━━━━━ AVAILABLE DATA ━━━━━
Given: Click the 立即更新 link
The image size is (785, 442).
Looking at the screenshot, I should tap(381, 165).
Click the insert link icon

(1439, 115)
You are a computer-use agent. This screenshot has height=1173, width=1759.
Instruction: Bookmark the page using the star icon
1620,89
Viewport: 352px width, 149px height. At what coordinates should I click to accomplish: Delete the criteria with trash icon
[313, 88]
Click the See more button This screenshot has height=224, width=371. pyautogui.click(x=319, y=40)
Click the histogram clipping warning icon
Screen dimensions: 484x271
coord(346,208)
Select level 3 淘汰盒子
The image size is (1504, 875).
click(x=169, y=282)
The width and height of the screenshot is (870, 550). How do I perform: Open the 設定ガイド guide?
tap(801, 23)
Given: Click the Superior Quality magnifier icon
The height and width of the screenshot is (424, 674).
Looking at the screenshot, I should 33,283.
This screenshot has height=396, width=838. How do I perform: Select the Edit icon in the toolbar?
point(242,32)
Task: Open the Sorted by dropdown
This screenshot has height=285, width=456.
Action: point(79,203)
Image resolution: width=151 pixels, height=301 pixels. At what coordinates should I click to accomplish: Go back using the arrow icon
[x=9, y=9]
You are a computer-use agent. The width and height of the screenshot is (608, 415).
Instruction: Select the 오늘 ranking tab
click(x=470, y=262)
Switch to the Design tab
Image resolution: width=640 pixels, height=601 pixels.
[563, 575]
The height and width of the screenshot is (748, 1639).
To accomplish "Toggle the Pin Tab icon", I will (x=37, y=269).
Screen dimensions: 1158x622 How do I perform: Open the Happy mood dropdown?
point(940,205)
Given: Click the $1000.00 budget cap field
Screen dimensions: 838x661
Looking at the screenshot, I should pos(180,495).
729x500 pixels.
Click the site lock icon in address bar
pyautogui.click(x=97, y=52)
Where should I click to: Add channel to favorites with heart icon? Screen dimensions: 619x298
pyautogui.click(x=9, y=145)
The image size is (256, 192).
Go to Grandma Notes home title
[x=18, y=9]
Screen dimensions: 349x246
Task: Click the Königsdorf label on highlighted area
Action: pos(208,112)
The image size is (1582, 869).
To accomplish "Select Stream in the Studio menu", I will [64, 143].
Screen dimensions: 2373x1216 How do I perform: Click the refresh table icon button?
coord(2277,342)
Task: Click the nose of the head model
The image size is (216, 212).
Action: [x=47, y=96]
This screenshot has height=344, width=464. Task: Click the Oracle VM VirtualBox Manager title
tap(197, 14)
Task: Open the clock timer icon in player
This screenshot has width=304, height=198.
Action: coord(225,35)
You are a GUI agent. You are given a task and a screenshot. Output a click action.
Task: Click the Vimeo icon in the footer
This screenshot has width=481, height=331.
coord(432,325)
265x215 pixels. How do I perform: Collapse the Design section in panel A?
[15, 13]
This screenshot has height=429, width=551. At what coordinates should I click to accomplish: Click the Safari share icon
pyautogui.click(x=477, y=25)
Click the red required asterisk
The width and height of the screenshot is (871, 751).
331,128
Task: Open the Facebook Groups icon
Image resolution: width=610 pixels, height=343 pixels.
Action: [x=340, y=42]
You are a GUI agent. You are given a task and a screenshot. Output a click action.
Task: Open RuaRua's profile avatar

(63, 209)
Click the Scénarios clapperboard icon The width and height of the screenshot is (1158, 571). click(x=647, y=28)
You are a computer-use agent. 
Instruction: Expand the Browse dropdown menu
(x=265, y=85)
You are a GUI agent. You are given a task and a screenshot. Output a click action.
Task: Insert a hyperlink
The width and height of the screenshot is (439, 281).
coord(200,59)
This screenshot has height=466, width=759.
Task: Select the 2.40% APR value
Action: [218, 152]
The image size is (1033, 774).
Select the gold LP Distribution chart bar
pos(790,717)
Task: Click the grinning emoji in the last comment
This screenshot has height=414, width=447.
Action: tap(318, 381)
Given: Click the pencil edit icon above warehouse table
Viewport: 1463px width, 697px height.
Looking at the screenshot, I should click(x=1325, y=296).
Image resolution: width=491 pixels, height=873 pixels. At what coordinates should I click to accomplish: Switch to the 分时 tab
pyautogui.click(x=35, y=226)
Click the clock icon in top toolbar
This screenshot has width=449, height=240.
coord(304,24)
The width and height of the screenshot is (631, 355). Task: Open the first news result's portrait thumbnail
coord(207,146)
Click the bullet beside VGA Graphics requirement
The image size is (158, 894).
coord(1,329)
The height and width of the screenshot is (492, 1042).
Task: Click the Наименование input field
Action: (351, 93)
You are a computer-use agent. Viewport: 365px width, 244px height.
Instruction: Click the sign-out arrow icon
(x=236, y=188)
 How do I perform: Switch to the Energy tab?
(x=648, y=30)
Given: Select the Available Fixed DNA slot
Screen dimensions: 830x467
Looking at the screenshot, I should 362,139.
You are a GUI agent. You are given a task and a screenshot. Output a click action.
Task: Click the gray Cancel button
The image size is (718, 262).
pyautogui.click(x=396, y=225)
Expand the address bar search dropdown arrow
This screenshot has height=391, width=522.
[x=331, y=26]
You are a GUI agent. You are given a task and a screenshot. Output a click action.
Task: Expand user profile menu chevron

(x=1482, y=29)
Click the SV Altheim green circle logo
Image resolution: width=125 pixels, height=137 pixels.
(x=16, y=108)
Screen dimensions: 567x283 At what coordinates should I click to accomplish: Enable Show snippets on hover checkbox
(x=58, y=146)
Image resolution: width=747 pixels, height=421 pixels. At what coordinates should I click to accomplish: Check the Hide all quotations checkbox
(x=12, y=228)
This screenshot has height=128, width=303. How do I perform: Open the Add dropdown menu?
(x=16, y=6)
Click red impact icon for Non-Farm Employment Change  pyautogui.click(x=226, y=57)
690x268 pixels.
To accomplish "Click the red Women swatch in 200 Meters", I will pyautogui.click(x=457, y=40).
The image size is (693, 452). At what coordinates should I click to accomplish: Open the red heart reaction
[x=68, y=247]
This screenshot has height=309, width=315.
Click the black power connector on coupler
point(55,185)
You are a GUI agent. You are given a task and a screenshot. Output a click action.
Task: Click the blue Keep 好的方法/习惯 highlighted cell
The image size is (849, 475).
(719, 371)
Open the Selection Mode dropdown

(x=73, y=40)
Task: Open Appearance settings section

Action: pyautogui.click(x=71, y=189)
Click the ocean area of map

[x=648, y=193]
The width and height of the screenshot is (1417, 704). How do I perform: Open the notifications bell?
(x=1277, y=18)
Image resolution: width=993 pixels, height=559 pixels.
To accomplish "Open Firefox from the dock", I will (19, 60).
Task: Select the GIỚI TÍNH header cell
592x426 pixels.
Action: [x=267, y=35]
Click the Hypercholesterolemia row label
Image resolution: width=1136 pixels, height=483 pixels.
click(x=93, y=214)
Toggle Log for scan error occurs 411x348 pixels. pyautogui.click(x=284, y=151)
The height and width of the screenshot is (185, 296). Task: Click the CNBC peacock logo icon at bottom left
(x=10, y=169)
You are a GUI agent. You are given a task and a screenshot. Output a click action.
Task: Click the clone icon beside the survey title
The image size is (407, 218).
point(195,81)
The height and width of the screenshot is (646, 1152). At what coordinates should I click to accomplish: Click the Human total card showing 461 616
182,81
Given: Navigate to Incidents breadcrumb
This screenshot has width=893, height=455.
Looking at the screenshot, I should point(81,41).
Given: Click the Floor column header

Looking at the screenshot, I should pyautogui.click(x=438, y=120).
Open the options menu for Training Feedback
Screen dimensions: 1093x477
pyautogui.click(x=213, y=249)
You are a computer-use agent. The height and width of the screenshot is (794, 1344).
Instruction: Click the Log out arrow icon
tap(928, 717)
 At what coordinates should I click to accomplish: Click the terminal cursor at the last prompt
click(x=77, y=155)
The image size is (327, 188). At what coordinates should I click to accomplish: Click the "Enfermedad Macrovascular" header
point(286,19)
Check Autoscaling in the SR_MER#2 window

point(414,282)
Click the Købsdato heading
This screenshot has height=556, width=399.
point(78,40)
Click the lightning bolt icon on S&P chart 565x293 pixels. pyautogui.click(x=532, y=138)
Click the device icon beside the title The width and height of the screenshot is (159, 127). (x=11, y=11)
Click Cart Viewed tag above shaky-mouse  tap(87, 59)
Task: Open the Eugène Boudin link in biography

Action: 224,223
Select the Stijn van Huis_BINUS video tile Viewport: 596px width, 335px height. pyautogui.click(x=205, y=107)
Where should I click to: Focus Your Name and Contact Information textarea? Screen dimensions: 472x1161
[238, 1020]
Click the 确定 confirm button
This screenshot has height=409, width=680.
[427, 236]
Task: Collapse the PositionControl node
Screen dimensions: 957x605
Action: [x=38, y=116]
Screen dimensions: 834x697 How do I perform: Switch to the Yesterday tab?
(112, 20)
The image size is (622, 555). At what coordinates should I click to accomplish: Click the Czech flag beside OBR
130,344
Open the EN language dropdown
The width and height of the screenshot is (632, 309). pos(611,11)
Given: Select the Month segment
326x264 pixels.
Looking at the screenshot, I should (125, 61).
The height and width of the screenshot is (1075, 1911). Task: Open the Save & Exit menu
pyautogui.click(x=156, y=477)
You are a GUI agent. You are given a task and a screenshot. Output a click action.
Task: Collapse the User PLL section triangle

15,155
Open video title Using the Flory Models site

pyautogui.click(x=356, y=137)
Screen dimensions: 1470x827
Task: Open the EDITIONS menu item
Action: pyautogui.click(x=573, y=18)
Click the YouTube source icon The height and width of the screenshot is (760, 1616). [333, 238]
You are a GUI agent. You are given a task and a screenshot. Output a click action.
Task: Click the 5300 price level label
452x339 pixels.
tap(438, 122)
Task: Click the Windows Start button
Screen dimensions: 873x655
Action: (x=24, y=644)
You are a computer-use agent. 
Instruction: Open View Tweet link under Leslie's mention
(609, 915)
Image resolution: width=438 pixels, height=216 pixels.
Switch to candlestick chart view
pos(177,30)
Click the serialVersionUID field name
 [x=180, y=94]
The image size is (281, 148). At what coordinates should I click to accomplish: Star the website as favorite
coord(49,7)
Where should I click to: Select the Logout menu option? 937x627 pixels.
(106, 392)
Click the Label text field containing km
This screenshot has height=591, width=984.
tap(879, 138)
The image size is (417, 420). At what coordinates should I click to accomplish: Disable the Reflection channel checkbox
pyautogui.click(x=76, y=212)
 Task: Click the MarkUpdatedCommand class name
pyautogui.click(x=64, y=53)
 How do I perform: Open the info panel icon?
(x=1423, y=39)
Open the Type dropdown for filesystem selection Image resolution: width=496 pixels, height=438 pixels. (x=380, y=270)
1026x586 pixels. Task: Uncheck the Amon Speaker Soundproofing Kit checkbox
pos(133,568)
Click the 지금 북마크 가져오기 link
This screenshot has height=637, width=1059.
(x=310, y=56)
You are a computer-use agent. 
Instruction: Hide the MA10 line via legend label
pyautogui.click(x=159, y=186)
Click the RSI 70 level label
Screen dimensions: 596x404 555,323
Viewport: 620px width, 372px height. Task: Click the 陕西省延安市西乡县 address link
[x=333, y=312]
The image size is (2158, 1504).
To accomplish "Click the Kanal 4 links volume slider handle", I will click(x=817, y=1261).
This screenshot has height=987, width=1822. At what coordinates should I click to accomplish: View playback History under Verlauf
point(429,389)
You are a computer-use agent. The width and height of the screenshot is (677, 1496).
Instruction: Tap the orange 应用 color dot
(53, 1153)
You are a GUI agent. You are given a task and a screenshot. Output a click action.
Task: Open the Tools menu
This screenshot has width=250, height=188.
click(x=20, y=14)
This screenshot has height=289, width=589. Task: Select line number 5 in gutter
━━━━━
- [TASK]: Reproduce the lines of the records word for word, starting at the line that contains "Where should I click to: Add" and ending at the line that contains "coord(2277,342)".

- [EXERCISE RESULT]:
Where should I click to: Add channel to favorites with heart icon? Screen dimensions: 619x298
pyautogui.click(x=9, y=145)
The image size is (256, 192).
Go to Grandma Notes home title
[x=18, y=9]
Screen dimensions: 349x246
Task: Click the Königsdorf label on highlighted area
Action: pos(208,112)
The image size is (1582, 869).
To accomplish "Select Stream in the Studio menu", I will [64, 143].
Screen dimensions: 2373x1216 How do I perform: Click the refresh table icon button?
coord(2277,342)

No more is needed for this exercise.